PROBLEM TO WORK ON - Return each line of the records below that contains the word "Switch".

STUDY MATERIAL -
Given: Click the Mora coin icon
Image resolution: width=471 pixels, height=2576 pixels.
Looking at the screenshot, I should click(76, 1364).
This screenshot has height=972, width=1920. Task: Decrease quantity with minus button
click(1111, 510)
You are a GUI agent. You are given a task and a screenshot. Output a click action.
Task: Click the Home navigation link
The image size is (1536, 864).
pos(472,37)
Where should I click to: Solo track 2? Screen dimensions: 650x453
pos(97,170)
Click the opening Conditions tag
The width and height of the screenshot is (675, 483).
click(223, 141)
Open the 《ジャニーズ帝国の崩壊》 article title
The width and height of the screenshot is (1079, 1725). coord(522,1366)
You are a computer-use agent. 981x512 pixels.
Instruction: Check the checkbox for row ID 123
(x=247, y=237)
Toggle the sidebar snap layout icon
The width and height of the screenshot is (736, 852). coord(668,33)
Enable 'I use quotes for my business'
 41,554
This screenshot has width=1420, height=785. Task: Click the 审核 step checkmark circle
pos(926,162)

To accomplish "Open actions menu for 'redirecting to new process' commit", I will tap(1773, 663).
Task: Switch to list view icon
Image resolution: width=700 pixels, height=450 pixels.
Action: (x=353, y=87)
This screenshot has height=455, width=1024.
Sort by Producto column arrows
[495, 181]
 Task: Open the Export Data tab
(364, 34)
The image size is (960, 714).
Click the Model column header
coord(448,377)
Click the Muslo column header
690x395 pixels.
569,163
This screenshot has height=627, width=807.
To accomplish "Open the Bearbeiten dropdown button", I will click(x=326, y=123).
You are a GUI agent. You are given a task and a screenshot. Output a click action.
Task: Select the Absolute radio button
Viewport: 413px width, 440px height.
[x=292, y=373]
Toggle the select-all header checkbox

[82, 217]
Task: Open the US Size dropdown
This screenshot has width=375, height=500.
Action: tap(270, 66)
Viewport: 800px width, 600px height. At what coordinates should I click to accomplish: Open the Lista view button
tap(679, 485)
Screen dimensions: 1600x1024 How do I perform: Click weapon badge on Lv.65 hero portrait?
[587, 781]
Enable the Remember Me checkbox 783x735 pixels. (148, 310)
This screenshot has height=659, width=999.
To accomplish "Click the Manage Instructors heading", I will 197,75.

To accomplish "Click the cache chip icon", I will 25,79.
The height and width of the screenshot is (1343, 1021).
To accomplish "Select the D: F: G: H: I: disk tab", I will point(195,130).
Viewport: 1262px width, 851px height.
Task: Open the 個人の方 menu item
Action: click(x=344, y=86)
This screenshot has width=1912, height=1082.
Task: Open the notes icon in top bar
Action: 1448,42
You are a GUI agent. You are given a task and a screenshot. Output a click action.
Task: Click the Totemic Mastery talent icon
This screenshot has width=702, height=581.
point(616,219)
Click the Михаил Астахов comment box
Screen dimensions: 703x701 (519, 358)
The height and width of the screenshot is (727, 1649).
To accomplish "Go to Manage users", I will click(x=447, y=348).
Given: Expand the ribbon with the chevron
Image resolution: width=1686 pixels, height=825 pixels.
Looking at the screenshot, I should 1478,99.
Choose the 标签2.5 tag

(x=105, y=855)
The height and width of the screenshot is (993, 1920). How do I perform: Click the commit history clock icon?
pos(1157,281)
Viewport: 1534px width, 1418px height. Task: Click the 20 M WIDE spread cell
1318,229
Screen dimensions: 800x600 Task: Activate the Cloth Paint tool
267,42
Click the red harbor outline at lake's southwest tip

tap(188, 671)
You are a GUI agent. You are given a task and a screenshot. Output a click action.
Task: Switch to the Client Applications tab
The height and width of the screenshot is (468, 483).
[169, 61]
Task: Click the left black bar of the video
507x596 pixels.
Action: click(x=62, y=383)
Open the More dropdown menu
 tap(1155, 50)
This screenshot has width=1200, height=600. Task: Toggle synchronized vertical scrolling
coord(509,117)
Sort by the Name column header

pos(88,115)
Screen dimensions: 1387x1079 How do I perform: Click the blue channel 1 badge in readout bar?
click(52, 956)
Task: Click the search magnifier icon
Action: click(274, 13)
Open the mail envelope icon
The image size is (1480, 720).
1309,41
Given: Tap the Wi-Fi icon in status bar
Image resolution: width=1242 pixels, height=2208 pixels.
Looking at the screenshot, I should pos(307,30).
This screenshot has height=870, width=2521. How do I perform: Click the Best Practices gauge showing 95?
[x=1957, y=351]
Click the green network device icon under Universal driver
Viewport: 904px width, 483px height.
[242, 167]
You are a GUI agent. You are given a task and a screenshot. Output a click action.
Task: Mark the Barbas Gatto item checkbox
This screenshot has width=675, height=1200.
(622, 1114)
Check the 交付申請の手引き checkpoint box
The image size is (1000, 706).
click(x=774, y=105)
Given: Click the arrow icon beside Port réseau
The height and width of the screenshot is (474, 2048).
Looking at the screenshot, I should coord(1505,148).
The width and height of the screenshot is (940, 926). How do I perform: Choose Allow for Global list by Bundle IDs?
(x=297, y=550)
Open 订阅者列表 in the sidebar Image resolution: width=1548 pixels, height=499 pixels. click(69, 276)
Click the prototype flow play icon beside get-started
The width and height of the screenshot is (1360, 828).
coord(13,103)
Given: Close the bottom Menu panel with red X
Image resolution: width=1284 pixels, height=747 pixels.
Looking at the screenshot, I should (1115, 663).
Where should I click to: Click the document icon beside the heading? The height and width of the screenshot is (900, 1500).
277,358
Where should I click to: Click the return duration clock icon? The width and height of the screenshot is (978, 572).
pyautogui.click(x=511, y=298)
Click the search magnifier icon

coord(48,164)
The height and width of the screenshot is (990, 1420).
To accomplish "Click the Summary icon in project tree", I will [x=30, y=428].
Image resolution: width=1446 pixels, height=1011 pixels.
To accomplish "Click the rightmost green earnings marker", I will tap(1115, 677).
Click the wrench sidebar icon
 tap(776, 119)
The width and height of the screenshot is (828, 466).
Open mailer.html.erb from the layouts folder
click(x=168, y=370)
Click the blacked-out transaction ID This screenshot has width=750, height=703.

TASK ANSWER -
Task: Switch to list view icon
Task: Switch to the Client Applications tab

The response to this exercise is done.